Bloot verkoopt, weet regelmatig GC-gastlogger Olivier van Beemen, die in het dagelijks leven correspondent is in Parijs voor onder meer Elsevier en het FD. Om zijn pas geleden verschenen eerste boek te vieren, In Parijs, verklapt hij hier het bestbewaarde geheim van Parijs.
Ik ben het afgelopen jaar niet alleen veranderd in een fanatiek hardloper, maar ben ook steeds vaker gaan zwemmen. Het levert ook een leuke nieuwe hobby op: zwembadtoerist. Parijs kent veel mooie zwembaden in verschillende buurten (38 in totaal). Ik schreef al over Edouard Pailleron in het negentiende arrondissement, ik zwem wel eens in Joséphine Baker in de Seine (25 meter, eigenlijk te klein) en ontdekte vorige maand het vijftig-meterbad Georges Vallerey in het twintigste arrondissement. Een openluchtzwembad voorzien van een schuifdak: ik was onder de indruk.
Een van mijn favoriete baden is Piscine Pontoise, uit de jaren dertig, met twee etages individuele badhokjes. De film Bleu met Juliette Binoche (van de trilogie Trois Couleurs) is er opgenomen. Dit 33-meterbad is één van de twee waarvoor ik een tienrittenkaart heb.
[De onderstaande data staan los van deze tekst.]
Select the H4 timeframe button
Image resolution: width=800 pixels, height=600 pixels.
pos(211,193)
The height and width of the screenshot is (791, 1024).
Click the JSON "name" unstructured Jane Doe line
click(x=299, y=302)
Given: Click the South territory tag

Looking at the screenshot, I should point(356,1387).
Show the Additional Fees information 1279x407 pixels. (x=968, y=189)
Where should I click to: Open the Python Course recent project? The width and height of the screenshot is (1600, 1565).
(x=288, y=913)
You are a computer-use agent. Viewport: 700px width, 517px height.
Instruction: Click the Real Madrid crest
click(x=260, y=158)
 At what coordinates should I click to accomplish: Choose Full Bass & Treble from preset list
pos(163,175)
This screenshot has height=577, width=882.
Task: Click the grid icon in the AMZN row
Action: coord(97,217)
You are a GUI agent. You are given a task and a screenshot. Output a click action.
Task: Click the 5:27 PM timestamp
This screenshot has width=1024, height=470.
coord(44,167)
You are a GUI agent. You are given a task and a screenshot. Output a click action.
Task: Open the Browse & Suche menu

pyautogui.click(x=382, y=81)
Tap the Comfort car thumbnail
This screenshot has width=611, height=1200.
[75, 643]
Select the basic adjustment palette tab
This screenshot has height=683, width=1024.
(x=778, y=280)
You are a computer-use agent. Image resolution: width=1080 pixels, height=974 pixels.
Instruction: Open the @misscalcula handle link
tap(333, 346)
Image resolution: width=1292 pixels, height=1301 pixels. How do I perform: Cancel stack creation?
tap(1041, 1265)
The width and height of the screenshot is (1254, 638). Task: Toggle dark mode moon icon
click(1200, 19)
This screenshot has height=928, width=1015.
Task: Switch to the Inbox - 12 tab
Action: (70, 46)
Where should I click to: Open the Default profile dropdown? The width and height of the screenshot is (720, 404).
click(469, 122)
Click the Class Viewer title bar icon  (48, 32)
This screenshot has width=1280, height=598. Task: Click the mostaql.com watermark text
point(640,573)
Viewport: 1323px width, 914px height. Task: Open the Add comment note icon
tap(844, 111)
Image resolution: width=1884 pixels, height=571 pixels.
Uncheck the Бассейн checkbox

Het andere waar ik regelmatig kom is Piscine Suzanne Berlioux, op niveau -3 van winkelcentrum de Hallen. Normaal gesproken ben ik niet zo?n fan van les Halles, maar een 50-meterbad midden in de stad wilde ik een dikke maand geleden wel eens uitproberen. Ook zijn de ruime openingstijden (op maandag en woensdag tot elf uur 's avonds) zeer aantrekkelijk.